Ehsan Jahandarpour is CMO of Top10best.io. He is an experienced data-driven CMO, serial entrepreneur, and globally recognized growth hacker.
When it comes to budgeting for marketing spend, enterprises and large organizations allocate a big portion of their budget to paid marketing and often try to get seen in the shortest possible period of time. That “selling now” tendency distracts many CMOs and marketing leaders from focusing on organic channels. Because Google’s algorithm is not crystal clear to everyone and is updated frequently, it is essential to know how to approach SEO.
In my company’s SEO experiment lab, we have tested hundreds of scenarios on the main search engines, including Google, Bing and Yandex, to demystify SEO practices and verify them as valid and measurable organic channels for growth. However, the truth is that even if you write the best quality content and use latent semantic indexing terms, as well as secondary and primary keywords, the search bots may misunderstand your context if you don’t assign the right entity to your content.
What is entity SEO?
While entity SEO is a relatively new term, it is still built upon technical SEO and schemas with a focus on entities. We can define entities as unique, distinct and well-defined things that carry meaning. They don’t have to be physical objects and can stand alone from other entities.
Developing contextual links between entities in your content improves your UX and can create a common vocabulary to guide your website’s visitors. You can do this by using synonyms, antonyms and homophones. These are terms that people often use in a given context. They are useful for describing your business, products and services.
The semantic HTML tag tells bots what the page sections are about, making the page more readable by search engines. This tag should include entities.
Why is semantic SEO important?
Since AI may not be mature enough yet to be precise in all cases, relying on SEO and automation tools alone would be a big mistake, especially because they lack the human intelligence to differentiate between right and wrong. Here is an example: If you write content about veneers for your teeth, content writers who don’t use semantic SEO would tend to optimize it with medical and dentistry keywords and start building links as a normal practice. According to Search Engine Journal, semantic SEO is “the process of building more meaning and topical depth into web content. By doing so, you help Google crawlers better understand your content.”
Keywords and link-building might have been enough five years ago, but now you must guide search engine bots to read and understand your content the way you intend, and to do that, you should use technical SEO and schemas. However, when you tag your content to a schema, you should always understand the context of the entity and ensure you are choosing the accurate entity. In this example, when you search Wikipedia for entities, you will see that “veneer” can refer to dental veneers and countertop veneer; tagging the wrong entity in this case could make or break your strategy.
To improve your entity repository, create your own knowledge graph. In general terms, a knowledge graph is a database that stores a set of interconnected nodes. Consider a node to be a word or term. Each node contains a description of a subject, predicate, object and other schema types. You can import the entities from reliable sources for definitions and create connections between entities.
What are the most common schemas?
Using entities requires you to implement data markups. As Moz explains, you can use Schema.org to find tags for your content in order to help Yandex, Bing and Google represent your page properly in their search results. These are the most common types of schemas, according to Schema.org:
“• Creative works: CreativeWork, Book, Movie, MusicRecording, Recipe, TV series
• Embedded non-text objects: AudioObject, ImageObject, VideoObject
• Event
• Health and medical types …
• Organization
• Person
• Place, LocalBusiness, Restaurant
• Product, Offer, AggregateOffer
• Review, AggregateRating
• Action.”
What semantic strategies should you implement?
Creating new content is tempting, especially if you have the resources; however, it is best to develop a strategy before implementing semantic SEO in new content.
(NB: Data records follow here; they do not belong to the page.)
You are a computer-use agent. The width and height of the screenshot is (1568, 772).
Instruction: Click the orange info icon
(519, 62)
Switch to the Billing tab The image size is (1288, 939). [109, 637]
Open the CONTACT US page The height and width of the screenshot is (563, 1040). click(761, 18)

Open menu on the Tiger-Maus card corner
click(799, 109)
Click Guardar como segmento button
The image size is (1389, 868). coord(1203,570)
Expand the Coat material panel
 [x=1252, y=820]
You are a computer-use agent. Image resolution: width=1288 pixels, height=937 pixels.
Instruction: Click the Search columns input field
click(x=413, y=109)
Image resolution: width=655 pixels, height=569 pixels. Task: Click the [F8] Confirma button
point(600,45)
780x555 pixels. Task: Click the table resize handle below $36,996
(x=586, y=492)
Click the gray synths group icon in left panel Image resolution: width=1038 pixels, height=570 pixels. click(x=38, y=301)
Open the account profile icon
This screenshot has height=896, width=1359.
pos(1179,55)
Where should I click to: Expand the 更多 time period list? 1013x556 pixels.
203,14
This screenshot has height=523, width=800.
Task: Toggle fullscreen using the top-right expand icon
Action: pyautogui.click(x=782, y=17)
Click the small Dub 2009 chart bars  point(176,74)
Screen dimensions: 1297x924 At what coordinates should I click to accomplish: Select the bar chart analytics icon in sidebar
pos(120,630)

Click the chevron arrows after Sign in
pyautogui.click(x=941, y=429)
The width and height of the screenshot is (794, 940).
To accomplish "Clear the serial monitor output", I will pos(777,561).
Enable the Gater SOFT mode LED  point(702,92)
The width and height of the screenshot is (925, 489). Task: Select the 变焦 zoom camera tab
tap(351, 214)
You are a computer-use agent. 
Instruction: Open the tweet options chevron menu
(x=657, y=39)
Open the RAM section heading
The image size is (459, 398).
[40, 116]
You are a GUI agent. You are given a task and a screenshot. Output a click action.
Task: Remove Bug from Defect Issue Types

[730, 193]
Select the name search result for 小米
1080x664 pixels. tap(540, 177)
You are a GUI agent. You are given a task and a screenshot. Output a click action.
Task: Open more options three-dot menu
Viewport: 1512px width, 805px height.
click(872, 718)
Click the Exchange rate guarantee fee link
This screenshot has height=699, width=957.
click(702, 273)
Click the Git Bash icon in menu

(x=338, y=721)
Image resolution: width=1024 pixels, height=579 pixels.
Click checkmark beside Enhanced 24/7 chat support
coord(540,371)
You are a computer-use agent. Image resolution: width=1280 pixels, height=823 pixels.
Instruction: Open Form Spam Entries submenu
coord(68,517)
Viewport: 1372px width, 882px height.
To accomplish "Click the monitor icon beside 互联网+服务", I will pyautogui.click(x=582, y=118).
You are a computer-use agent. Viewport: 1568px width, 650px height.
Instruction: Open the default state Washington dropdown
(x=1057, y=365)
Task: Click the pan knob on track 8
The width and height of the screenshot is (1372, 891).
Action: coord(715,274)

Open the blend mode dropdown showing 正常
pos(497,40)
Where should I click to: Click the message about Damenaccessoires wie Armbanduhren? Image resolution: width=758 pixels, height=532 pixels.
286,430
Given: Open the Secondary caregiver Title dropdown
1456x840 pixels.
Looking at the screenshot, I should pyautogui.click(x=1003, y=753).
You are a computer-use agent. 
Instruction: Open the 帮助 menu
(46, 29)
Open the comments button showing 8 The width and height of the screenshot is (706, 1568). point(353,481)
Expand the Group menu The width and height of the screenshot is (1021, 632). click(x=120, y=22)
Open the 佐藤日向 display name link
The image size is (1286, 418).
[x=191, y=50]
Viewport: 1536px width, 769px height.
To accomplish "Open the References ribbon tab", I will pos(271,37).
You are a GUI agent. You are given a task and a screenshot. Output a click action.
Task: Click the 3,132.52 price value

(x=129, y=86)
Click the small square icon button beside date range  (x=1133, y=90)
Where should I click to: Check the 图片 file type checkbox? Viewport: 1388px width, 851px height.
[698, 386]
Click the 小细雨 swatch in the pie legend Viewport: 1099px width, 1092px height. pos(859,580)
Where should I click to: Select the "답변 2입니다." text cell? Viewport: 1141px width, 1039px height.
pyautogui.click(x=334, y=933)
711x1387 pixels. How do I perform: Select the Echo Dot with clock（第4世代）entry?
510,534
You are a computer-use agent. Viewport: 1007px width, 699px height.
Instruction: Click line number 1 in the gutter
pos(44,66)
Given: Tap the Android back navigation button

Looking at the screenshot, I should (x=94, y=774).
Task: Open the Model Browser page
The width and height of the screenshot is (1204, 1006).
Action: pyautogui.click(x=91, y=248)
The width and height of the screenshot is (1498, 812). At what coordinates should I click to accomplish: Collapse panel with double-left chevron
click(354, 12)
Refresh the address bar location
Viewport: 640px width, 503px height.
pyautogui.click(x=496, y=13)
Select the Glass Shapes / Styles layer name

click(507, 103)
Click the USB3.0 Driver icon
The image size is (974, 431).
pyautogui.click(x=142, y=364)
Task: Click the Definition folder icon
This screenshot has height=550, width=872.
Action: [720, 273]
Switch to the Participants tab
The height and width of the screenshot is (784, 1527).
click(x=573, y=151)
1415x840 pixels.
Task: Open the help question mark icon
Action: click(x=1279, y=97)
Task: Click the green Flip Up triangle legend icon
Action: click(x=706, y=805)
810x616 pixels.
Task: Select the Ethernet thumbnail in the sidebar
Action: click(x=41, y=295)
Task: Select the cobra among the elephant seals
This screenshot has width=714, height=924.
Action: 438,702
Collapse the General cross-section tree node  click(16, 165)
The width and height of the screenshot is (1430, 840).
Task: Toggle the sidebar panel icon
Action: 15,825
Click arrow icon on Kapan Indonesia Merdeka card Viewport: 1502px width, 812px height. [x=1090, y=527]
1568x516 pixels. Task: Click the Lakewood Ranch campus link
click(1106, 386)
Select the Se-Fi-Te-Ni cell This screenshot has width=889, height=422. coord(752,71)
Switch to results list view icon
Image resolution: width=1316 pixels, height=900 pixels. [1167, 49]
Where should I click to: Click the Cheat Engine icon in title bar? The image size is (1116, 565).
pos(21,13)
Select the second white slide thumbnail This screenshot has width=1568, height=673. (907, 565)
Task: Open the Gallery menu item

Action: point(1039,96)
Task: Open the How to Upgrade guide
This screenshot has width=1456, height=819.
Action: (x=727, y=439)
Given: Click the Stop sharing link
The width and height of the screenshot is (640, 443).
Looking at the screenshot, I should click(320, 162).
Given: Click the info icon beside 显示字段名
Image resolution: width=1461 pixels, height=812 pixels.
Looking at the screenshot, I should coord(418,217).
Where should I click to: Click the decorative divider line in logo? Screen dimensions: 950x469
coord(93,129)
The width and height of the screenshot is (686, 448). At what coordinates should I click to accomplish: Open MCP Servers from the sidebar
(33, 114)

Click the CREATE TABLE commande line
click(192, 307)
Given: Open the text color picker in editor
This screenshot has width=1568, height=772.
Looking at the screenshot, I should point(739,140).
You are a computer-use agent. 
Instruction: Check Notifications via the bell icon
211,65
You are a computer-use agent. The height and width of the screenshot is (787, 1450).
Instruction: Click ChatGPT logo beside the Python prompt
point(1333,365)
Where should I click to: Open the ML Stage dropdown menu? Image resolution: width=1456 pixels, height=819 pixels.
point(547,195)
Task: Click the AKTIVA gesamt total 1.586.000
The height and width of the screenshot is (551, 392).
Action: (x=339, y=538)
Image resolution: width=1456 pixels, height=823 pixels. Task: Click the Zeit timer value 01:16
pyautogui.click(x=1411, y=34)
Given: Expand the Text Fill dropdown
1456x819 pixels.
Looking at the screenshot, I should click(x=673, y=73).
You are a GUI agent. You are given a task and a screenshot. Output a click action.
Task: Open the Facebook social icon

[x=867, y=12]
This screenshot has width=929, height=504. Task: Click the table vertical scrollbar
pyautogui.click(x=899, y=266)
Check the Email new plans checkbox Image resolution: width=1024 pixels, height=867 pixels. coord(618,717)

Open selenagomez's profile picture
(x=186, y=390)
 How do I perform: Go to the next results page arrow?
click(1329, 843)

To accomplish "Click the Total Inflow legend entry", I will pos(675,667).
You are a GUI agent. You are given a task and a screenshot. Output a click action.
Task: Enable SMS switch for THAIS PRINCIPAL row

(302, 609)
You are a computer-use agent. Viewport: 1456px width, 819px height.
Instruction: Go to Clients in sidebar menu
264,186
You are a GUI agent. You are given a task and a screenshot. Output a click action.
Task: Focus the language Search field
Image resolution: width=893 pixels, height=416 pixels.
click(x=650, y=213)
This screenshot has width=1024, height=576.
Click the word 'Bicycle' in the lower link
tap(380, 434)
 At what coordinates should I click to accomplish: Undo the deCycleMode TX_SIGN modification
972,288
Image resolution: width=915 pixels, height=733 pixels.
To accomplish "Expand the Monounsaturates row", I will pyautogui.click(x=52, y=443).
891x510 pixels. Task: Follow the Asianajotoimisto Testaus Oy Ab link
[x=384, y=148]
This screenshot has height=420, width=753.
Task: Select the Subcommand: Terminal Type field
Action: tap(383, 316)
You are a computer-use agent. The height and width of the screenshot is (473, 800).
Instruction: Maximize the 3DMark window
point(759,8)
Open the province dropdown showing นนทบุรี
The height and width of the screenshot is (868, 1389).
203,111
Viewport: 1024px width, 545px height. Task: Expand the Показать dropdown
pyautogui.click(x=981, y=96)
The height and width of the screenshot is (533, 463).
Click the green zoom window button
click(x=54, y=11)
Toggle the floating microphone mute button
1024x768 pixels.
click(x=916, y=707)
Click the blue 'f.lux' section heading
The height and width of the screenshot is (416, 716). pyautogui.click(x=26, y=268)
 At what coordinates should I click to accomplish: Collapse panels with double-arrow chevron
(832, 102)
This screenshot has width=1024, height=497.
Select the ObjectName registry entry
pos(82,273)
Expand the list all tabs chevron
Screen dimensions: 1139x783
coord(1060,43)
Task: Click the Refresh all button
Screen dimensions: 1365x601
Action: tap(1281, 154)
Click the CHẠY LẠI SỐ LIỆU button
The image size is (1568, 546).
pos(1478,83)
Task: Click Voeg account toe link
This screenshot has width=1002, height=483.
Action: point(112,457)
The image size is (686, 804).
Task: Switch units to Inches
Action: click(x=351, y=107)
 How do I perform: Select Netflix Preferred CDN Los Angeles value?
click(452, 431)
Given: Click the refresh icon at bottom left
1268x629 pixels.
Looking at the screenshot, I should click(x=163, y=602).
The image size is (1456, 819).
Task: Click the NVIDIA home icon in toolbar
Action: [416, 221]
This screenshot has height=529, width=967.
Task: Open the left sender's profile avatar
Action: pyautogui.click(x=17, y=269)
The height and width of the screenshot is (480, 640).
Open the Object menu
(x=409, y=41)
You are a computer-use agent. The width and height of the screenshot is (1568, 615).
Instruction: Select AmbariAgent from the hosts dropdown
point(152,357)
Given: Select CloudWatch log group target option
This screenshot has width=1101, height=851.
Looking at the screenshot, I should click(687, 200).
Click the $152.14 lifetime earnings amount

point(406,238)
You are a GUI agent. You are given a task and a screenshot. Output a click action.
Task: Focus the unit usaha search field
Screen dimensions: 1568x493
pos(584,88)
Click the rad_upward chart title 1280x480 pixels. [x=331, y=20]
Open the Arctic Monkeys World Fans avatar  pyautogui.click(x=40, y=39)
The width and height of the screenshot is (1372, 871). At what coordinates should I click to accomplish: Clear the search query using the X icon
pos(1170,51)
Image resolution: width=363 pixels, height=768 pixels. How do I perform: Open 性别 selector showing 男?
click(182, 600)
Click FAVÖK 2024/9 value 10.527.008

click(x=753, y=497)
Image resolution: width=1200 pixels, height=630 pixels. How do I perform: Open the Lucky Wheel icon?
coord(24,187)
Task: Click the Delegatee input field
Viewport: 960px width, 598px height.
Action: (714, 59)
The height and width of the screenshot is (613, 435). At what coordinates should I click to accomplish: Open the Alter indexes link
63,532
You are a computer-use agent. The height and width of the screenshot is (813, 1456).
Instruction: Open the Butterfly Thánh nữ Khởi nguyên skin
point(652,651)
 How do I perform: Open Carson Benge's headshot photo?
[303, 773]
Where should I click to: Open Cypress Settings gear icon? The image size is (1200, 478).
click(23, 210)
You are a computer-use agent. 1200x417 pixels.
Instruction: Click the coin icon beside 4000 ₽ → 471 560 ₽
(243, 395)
Here are some points to consider:
1. Analyze your site structure and crawlability to make sure your crawl budget—the number of pages a search engine crawls on your website in a certain time period—is spent correctly.
2. Analyze your content and assign the right entity to it.
3. Make sure your page title contains the entity.
4. Create the knowledge graph and define entities clearly.
5. Consider using silos to prove your topical authoritative competitiveness over competitors.
6. Improve the customer journey using enhanced internal linking between pages and entities.
7. Always improve your existing content before creating new content.
Do let me know if you have any questions about how to use entity-based SEO to improve your organic growth—and share your experience with the results that you have achieved using this strategy.